As enterprises accelerate artificial intelligence adoption, technology and policies alone will not be enough to govern AI successfully. Gartner predicts that by 2027, 60% of organizations that fail to address cultural challenges associated with data and analytics (D&A) governance will fail to govern AI successfully.
The finding highlights an emerging gap in enterprise AI strategies: organizations are investing heavily in creating AI-ready data, infrastructure and governance frameworks, but often overlooking whether their people and business processes are equally prepared.
Speaking at the Gartner Data & Analytics Summit in Mumbai, Anurag Raj, Director Analyst at Gartner, emphasized that AI has made strong data-governance foundations more important. However, governance cannot succeed through policies and technology alone. Organizational behavior, accountability and a data-driven culture determine whether governance policies actually become part of everyday operations.
Culture Emerging as the Governance Roadblock
A Gartner survey of 223 D&A leaders conducted in March 2026 found that cultural resistance was cited more frequently than funding constraints as a reason governance initiatives fail—60% compared with 40%.
The cultural barriers include low data-driven maturity, inadequate understanding among stakeholders about the value of governance and weak engagement from business teams.
These shortcomings become increasingly significant as organizations deploy generative AI, AI agents and automated decision-making systems. AI depends upon data that organizations can understand, govern and trust. Weak ownership or inconsistent governance practices can therefore undermine even sophisticated AI investments.
Gartner argues that enterprises consequently need to move beyond the objective of creating simply “AI-ready data.”

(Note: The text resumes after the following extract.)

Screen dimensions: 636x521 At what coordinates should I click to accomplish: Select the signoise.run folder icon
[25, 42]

They also need “AI-ready stakeholders.”
These are employees, business leaders and technology teams who understand why trusted data matters, actively participate in governance processes and accept responsibility for how enterprise data is created, accessed and used.

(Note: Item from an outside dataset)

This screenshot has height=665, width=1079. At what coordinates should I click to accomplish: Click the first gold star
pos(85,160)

Governance Must Become a Business Responsibility
Gartner recommends that organizations align governance initiatives directly with strategic business objectives and AI ambitions. Connecting governance with measurable business outcomes can help maintain executive support while demonstrating that governance creates value rather than merely adding compliance requirements.
Organizations should also reposition data governance as a business enabler and a team sport. Responsibility cannot remain confined to CIO, CDAO, IT or compliance functions. Business and technology stakeholders need shared accountability for data quality, ownership and responsible use.

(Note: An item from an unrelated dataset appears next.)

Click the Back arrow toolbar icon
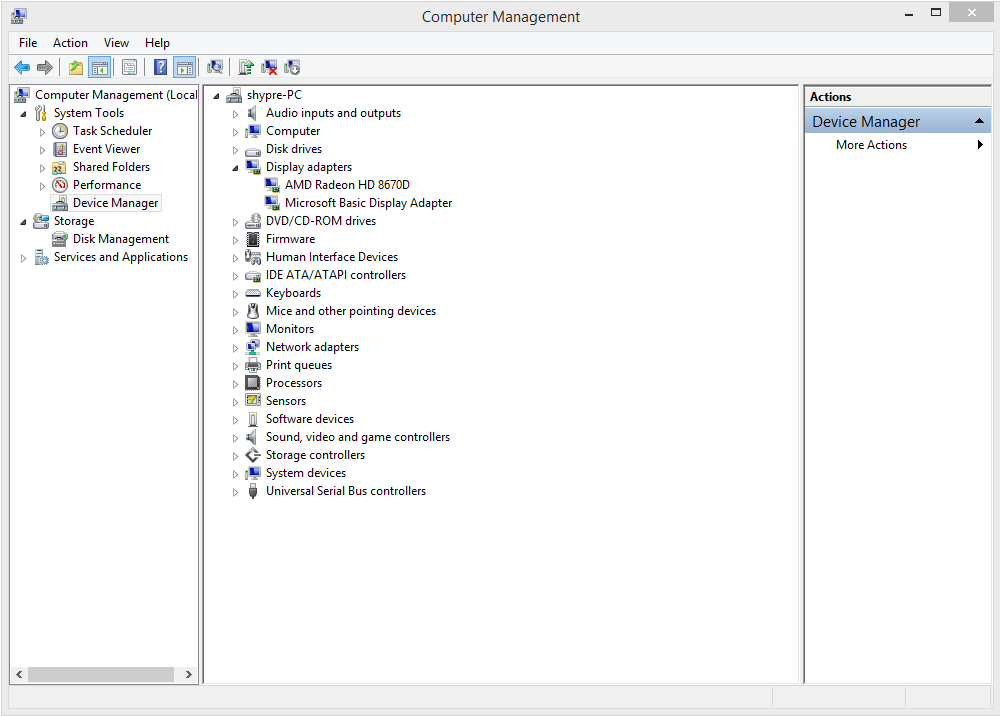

The third priority is embedding governance directly into everyday workflows. Data governance, data literacy, AI literacy and change management need to become part of normal business operations rather than separate governance exercises.
From AI-Ready Data to AI-Ready Enterprises
The significance of Gartner's prediction extends beyond traditional data management. As AI becomes embedded across customer service, finance, cybersecurity, marketing, operations and decision-making, governance increasingly becomes an organizational capability.
Enterprises may have advanced AI models, sophisticated data platforms and comprehensive policies, but those investments can deliver limited governance value if employees do not understand or consistently follow them.
The next phase of AI governance will consequently be as much about people and culture as algorithms and technology. Organizations that integrate data governance into their business culture will be better positioned to build trust, manage AI risks and extract sustainable value from their AI investments.